Die große Frage ist natürlich: Wie kommen wir dahin?
Ich argumentiere in meinem neuen Buch The Law of Capitalism and How to Transform It, dass man das System aus sich heraus umstrukturieren muss. Aber bei den Machtverhältnissen in Finanz- und Geldwesen kommen wir da nur durch eine massive Krise raus. Ich sage das nur nach langer Bedenkzeit und nicht leichtfertig. Ich habe 2008 argumentiert, dass die Bankenrettungen sein mussten. Es ging nicht anders, weil das Risiko, das System kollabieren zu lassen, zu groß war.
Der Ökonom Hyman Minsky hat gesagt, dass in einer Krise Liquidität in das System gepumpt werden muss, und danach alles invalidiert, alles für rechtswidrig erklärt werden muss, was zur Krise beigetragen hat. Aber das passiert nicht. In dem Moment, wo ich das System stabilisiert habe, legitimiert es sich selbst. Das politische Möglichkeitsfenster, etwas zu ändern, ist dann wieder zu. Das haben wir 2008 gesehen. Wir haben das System nicht geändert.

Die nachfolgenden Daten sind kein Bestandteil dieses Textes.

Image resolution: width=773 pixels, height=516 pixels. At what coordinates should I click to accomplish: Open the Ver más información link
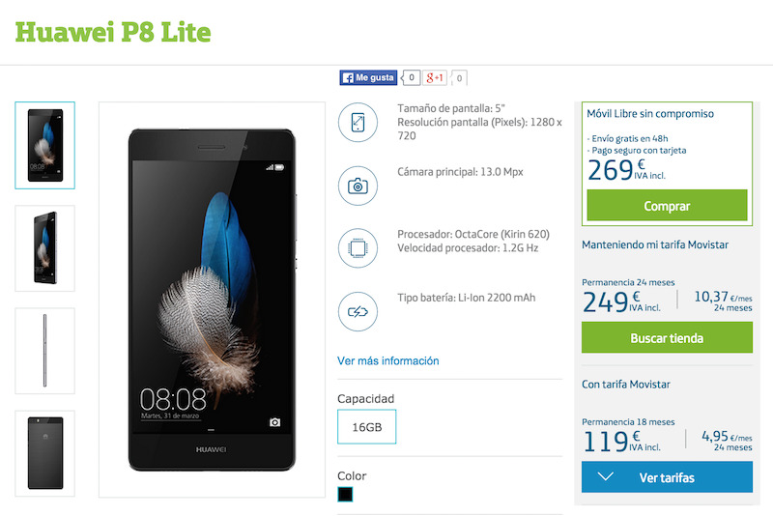tap(388, 360)
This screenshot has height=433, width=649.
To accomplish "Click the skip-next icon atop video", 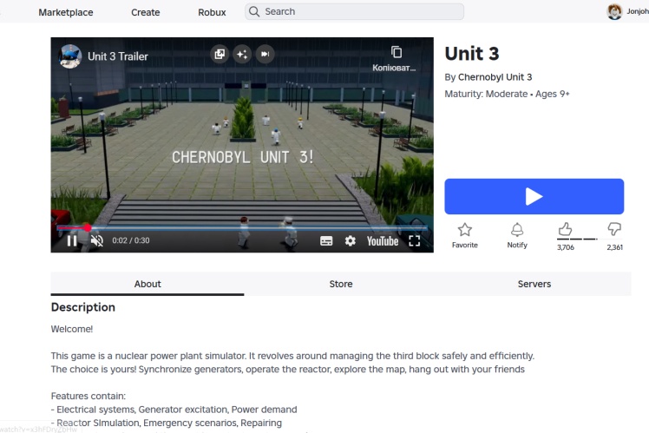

Deswegen befürchte ich, dass wir eine Krise brauchen. Das Risiko ist, dass es auch in totalen Faschismus abgleiten kann. Deswegen sage ich das mit sehr großem Vorbehalt, aber realistisch gesprochen, weil dieses Finanzsystem eine solche Macht auch über die staatlichen Stellen und die Zentralbank hat, geht es nicht anders. Es ist für mich derzeit realistisch betrachtet nicht anders vorstellbar. Ich hoffe, dass wenn digitale Zentralbankwährungen geschaffen werden, die Effekte der Krise aufgefangen werden können und dass dies die Schnittstelle zum neuen System wird. Aber da müssten die Zentralbanken mitdenken.
»Wie Kräfteverhältnisse sich formieren, kann man nicht planen. Das ist nicht vorhersehbar. Es ist ein bisschen wie russisches Roulette.«
Man bräuchte also auf der einen Seite die technischen Möglichkeiten, die Reformen durchzusetzen, und auf der anderen Seite im Moment der Krise die richtigen politischen Kräfteverhältnisse, damit wir nicht in den Faschismus abgleiten.
Das Problem daran ist: wie Kräfteverhältnisse sich formieren, kann man nicht planen. Das ist nicht vorhersehbar. Es ist ein bisschen wie russisches Roulette. Deswegen zögere ich, das so zu sagen, aber durch Reformen kommen wir da nicht hin.
Was gibt Dir denn Hoffnung?
Seit 2008 ist eine wirklich umfassende Literatur entstanden, verfasst von einer ganzen Menge schlauer Leute, die sich gute Gedanken über das Finanz- und Geldsystem und Alternativen dazu gemacht haben. 2008 hat es das in dem Ausmaß nicht gegeben, da gab es keine sichtbaren Alternativen. Man musste das System so wie es war irgendwie retten.
Wir haben jetzt eine bessere Wissensbasis, brauchen also nur noch die richtigen politischen Kräfteverhältnisse und dann sind wir gut auf die nächste Krise vorbereitet?
Im Prinzip ja. Jedenfalls gibt mir das mehr Hoffnung als alles andere. Wir haben die Technologien. Und wir haben die Erfahrung aus der Covid-Krise, dass der Staat agieren kann. Auch in kürzester Zeit.